Reproduce every line of the items below with no changes at all.

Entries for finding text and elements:
-- begin --
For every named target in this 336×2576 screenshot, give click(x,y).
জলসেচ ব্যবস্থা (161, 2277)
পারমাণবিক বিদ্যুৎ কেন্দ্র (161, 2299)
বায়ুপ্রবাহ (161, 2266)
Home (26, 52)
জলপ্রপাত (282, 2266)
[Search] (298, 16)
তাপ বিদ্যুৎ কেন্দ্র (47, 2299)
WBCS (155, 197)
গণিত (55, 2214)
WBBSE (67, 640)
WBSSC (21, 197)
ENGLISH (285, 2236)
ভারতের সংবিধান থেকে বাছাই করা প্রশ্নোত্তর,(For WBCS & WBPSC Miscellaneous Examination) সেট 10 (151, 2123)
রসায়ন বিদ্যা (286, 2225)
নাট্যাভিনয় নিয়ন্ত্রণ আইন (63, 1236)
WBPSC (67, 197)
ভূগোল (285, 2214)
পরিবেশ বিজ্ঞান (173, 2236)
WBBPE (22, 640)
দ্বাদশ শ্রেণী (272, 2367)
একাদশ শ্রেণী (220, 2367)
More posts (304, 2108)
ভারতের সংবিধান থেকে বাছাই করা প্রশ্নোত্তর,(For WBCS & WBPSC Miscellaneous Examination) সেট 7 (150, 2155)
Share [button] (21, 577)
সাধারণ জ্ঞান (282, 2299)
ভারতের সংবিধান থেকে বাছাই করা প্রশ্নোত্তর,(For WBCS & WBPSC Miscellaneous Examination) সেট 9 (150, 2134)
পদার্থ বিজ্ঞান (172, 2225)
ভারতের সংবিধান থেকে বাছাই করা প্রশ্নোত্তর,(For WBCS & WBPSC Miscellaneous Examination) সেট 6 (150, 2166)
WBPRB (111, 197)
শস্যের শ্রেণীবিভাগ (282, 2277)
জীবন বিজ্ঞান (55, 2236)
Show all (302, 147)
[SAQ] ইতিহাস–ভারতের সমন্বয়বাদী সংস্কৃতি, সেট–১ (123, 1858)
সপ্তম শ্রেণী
-- end --
▶ _FINISHED ANSWER_
For every named target in this 336×2576 screenshot, give click(x,y).
জলসেচ ব্যবস্থা (161, 2277)
পারমাণবিক বিদ্যুৎ কেন্দ্র (161, 2299)
বায়ুপ্রবাহ (161, 2266)
Home (26, 52)
জলপ্রপাত (282, 2266)
[Search] (298, 16)
তাপ বিদ্যুৎ কেন্দ্র (47, 2299)
WBCS (155, 197)
গণিত (55, 2214)
WBBSE (67, 640)
WBSSC (21, 197)
ENGLISH (285, 2236)
ভারতের সংবিধান থেকে বাছাই করা প্রশ্নোত্তর,(For WBCS & WBPSC Miscellaneous Examination) সেট 10 (151, 2123)
রসায়ন বিদ্যা (286, 2225)
নাট্যাভিনয় নিয়ন্ত্রণ আইন (63, 1236)
WBPSC (67, 197)
ভূগোল (285, 2214)
পরিবেশ বিজ্ঞান (173, 2236)
WBBPE (22, 640)
দ্বাদশ শ্রেণী (272, 2367)
একাদশ শ্রেণী (220, 2367)
More posts (304, 2108)
ভারতের সংবিধান থেকে বাছাই করা প্রশ্নোত্তর,(For WBCS & WBPSC Miscellaneous Examination) সেট 7 (150, 2155)
Share [button] (21, 577)
সাধারণ জ্ঞান (282, 2299)
ভারতের সংবিধান থেকে বাছাই করা প্রশ্নোত্তর,(For WBCS & WBPSC Miscellaneous Examination) সেট 9 (150, 2134)
পদার্থ বিজ্ঞান (172, 2225)
ভারতের সংবিধান থেকে বাছাই করা প্রশ্নোত্তর,(For WBCS & WBPSC Miscellaneous Examination) সেট 6 (150, 2166)
WBPRB (111, 197)
শস্যের শ্রেণীবিভাগ (282, 2277)
জীবন বিজ্ঞান (55, 2236)
Show all (302, 147)
[SAQ] ইতিহাস–ভারতের সমন্বয়বাদী সংস্কৃতি, সেট–১ (123, 1858)
সপ্তম শ্রেণী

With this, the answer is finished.